(CONSIGNE 1) D'après l'article sur les évaluations à l'école, quel syndicat juge que le mode de correction binaire des évaluations de CE1 ne permet aucune analyse des difficultés des élèves ?
(CONSIGNE 2) Recopiez tout le passage de l'article sur les évaluations à l'école, de « Le Se-Unsa contre » jusqu'à « fin de maternelle. ».
(CONSIGNE 3) Poursuivez l'article sur les évaluations à l'école à partir de l'endroit où il s'arrête.

━━ PAGE ━━

Le Se-Unsa contre une évaluation en fin de grande section
Annoncée par Luc CHatel le 31 août, l’idée d’une évaluation finale de maternelle est rejetée par le Se-Unsa. « L’école maternelle permet de nombreuses acquisitions sur la base desquelles les apprentissages de l’école élémentaire vont se construire. C’est pourquoi il faut renforcer l’évaluation des acquis des élèves ». Le dossier de rentrée du ministère annone l’introduction dans le livret scolaire de chaque enfant d’un bilan des acquis de fin de maternelle.
Pour le Se-Unsa, « cela pourrait conduire à marquer, avant même le début de la scolarité obligatoire, comme étant en échec scolaire certains enfants simplement moins matures que d’autres ». Le syndicat prévient : « si telle est la conception du ministère en la matière, il se heurtera à notre opposition déterminée ».
Communiqué
Evaluations de CE1 : Les syndicats demandent de nouveaux dispositifs
« Les évaluations mises en place cette année ne sont pas un outil au service des élèves, des enseignants ou des familles » estime le Snuipp. « Leur mode de correction binaire ne permet aucune analyse des difficultés des élèves et constitue une régression par rapport aux évaluations précédentes ».
L’esprit est le même au Se-Unsa qui demande lui aussi un nouvel outil d’évaluation. « Le SE-UNSA conteste la pertinence du dispositif mis en place cette année. En effet, les mêmes objectifs pourraient être atteints par des évaluations portant sur des échantillons représentatifs. On échapperait ainsi au principal effet « pervers » de ces évaluations : un travail centré uniquement sur les mathématiques et le français au détriment des autres domaines d’enseignement ». Le syndicat souhaite aussi de nouveaux outils de remédiation. « Les disparités des résultats entre académies mettent en évidence la nécessité de mener des politiques ambitieuses en matière de lutte contre les inégalités sociales de réussite scolaire. Un effort particulier doit être fait en direction des départements d’outre-mer. Ces résultats ne font que confirmer des faits avérés. Il est maintenant urgent d’apporter des solutions efficaces ».
Bruno Suchaut (IREDU) :
une évaluation pour quoi faire ?
Quelle est l’efficacité et les finalités des évaluations de CE1 et CM2 ?

━━━
━━ DONNÉES FOURNIES ━━

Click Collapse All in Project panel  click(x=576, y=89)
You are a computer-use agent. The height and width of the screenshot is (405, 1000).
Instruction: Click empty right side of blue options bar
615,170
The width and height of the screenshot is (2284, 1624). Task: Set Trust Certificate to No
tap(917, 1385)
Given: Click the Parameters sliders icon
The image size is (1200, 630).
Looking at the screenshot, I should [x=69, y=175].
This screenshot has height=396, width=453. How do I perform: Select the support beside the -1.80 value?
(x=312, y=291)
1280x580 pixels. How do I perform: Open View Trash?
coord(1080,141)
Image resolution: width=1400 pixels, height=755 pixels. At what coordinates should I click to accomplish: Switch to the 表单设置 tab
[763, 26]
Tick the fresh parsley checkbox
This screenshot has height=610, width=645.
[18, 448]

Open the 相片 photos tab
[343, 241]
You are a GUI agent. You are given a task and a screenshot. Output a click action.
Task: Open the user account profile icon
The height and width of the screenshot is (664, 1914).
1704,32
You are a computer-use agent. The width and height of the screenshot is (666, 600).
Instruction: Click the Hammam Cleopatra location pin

━━━

(RÉPONSE ATTENDUE 1) Le Snuipp.

(RÉPONSE ATTENDUE 2)
Le Se-Unsa contre une évaluation en fin de grande section
Annoncée par Luc CHatel le 31 août, l’idée d’une évaluation finale de maternelle est rejetée par le Se-Unsa. « L’école maternelle permet de nombreuses acquisitions sur la base desquelles les apprentissages de l’école élémentaire vont se construire. C’est pourquoi il faut renforcer l’évaluation des acquis des élèves ». Le dossier de rentrée du ministère annone l’introduction dans le livret scolaire de chaque enfant d’un bilan des acquis de fin de maternelle.

(RÉPONSE ATTENDUE 3)
Certes elles permettent d’alimenter les tableaux exigés par la loi de finances (LOLF). Mais elles apportent peu d’informations nouvelles au maître du fait de leur encodage sommaire (binaire) qui ne permet pas une analyse suffisamment subtile des réponses pour envisager une remédiation efficace. Ainsi Bruno Suchaut a souligné une incohérence à ce niveau. » La vraie question », écrit-il, « est de savoir dans quel cadre apporter cette aide, quels élèves doivent en bénéficier et selon quelles conditions. Sur ce point, les recherches en éducation ouvrent des pistes intéressantes et montrent qu’il existe des modes de prise en charge efficaces à condition qu’ils soient véritablement intégrés au fonctionnement de l’école et mobilisent de fait, des moyens conséquents en termes d’encadrement. Même dans un contexte budgétaire contraint, ces solutions peuvent être envisagées à condition d’une réorganisation partielle du fonctionnement pédagogique des écoles ». Or il est clair que cette voie est barrée. Il faut ajouter que l’exemple de l’académie de Créteil montre que quand l’échec atteint un tel niveau, la réponse ne peut se limiter aux dispositifs officiels, dont l’efficacité est des plus limitée, ni même à l’Ecole. C’est la ségrégation croissante de la société qui est mise en évidence et la réponse ne peut être uniquement scolaire.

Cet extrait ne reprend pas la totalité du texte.